Now, they are, in all likelihood, going to have a higher level of work experience, which might be the extraneous variable in a case like this. And so you see the scatterplot here in front of you, and if we pick some hypothetical people that we observe, and we look at their incomes, and we look at how old they are in the number of years, and we'll see here a very, very straight looking line that moves upward.
And what that tells us is that we have a positive correlation that exists between somebody's age and the income they earn in terms of thousands of dollars per year. And in this case, notice how strong that correlation coefficient actually is. 0.958. Now do remember, the closer we get to the value of 1, the higher the correlation is. And as we would expect, these two values, age and income, are likely going to be highly correlated.

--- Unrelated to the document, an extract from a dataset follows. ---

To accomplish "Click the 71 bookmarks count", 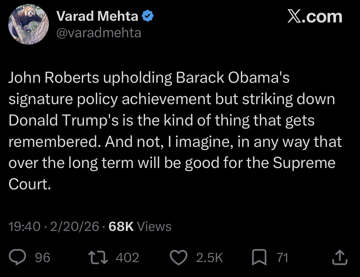I will point(282,257).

And in a case like this, it's very possible that the causation is not due to one's age. It might be simply due to the fact that they have more work experience than somebody else does. It's important to note here that we don't want to confuse causality and correlation. While variables may be correlated with one another, that does not necessarily indicate that one variable is causing the other one to change.
In doing this, confusing the two could lead to wrong conclusions or poor predictions about the variables that we're actually looking at. So let's go back to the objectives in this lesson, just to make sure we covered them. The first was to know the limitations of the correlation coefficient, which we did cover. There's only so much the correlation coefficient can tell us.
It can tell us that there's a positive or negative association between variables, and it can tell us how strong it is, relatively speaking. But we don't necessarily know from looking at the correlation coefficient if there's any causal relationship between variables.
And we understand the difference between variables that are correlated and those that are causally related. If they're causally related, we would expect there to be a relatively strong association, but we can't necessarily tell that by looking at the correlation coefficient alone. So again, my name is Dan Laub, and hopefully you got value from this lesson.